_Task details_
Output only this range of the data below: the line that contains "チョコ (257, 967)" through the final line, both ends included, each retyped exactly.
╭─ Records to process
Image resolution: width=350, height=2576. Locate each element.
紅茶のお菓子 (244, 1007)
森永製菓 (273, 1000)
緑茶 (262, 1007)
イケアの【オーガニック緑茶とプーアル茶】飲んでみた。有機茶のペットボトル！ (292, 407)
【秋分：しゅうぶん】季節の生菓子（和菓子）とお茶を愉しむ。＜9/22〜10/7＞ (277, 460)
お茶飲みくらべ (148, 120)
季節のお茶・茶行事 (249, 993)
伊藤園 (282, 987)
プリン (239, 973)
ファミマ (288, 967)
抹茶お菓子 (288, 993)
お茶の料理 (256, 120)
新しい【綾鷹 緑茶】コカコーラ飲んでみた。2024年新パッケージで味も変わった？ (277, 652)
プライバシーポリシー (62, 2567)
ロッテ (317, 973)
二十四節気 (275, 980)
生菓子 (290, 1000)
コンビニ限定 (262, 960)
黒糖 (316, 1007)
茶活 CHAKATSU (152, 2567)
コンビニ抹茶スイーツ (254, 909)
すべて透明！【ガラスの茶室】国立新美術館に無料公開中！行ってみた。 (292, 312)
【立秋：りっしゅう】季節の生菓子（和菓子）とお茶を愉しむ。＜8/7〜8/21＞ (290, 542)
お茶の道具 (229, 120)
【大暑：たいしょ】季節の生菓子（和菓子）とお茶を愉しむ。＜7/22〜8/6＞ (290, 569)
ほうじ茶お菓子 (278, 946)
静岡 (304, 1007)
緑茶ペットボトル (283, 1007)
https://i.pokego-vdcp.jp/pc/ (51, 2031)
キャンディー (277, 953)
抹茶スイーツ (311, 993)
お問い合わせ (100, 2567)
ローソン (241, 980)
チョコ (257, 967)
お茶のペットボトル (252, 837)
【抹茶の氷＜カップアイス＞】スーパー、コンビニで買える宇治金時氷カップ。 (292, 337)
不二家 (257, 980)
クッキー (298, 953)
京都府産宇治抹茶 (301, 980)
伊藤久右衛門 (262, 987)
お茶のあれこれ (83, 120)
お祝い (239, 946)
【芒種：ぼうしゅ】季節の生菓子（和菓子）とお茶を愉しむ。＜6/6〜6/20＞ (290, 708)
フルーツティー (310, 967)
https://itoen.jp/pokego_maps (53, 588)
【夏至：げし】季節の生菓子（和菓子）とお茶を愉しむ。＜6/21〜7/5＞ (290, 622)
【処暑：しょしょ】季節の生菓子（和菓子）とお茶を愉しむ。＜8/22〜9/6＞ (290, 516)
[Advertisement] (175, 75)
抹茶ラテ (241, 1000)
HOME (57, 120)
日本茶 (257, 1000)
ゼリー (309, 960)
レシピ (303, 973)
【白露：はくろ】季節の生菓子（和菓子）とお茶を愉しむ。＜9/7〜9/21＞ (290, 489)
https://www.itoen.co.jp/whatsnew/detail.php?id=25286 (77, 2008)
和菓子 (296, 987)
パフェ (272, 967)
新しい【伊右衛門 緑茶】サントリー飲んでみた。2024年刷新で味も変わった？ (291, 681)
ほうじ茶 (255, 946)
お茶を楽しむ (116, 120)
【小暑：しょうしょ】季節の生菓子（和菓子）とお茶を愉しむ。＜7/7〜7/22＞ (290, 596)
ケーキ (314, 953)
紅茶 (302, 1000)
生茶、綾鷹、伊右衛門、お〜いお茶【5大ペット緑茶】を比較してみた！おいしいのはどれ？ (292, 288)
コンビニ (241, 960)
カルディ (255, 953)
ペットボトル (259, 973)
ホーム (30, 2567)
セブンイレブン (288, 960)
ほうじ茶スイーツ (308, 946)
╰─
_Expected output_
チョコ (257, 967)
お茶のペットボトル (252, 837)
【抹茶の氷＜カップアイス＞】スーパー、コンビニで買える宇治金時氷カップ。 (292, 337)
不二家 (257, 980)
クッキー (298, 953)
京都府産宇治抹茶 (301, 980)
伊藤久右衛門 (262, 987)
お茶のあれこれ (83, 120)
お祝い (239, 946)
【芒種：ぼうしゅ】季節の生菓子（和菓子）とお茶を愉しむ。＜6/6〜6/20＞ (290, 708)
フルーツティー (310, 967)
https://itoen.jp/pokego_maps (53, 588)
【夏至：げし】季節の生菓子（和菓子）とお茶を愉しむ。＜6/21〜7/5＞ (290, 622)
【処暑：しょしょ】季節の生菓子（和菓子）とお茶を愉しむ。＜8/22〜9/6＞ (290, 516)
[Advertisement] (175, 75)
抹茶ラテ (241, 1000)
HOME (57, 120)
日本茶 (257, 1000)
ゼリー (309, 960)
レシピ (303, 973)
【白露：はくろ】季節の生菓子（和菓子）とお茶を愉しむ。＜9/7〜9/21＞ (290, 489)
https://www.itoen.co.jp/whatsnew/detail.php?id=25286 (77, 2008)
和菓子 (296, 987)
パフェ (272, 967)
新しい【伊右衛門 緑茶】サントリー飲んでみた。2024年刷新で味も変わった？ (291, 681)
ほうじ茶 (255, 946)
お茶を楽しむ (116, 120)
【小暑：しょうしょ】季節の生菓子（和菓子）とお茶を愉しむ。＜7/7〜7/22＞ (290, 596)
ケーキ (314, 953)
紅茶 (302, 1000)
生茶、綾鷹、伊右衛門、お〜いお茶【5大ペット緑茶】を比較してみた！おいしいのはどれ？ (292, 288)
コンビニ (241, 960)
カルディ (255, 953)
ペットボトル (259, 973)
ホーム (30, 2567)
セブンイレブン (288, 960)
ほうじ茶スイーツ (308, 946)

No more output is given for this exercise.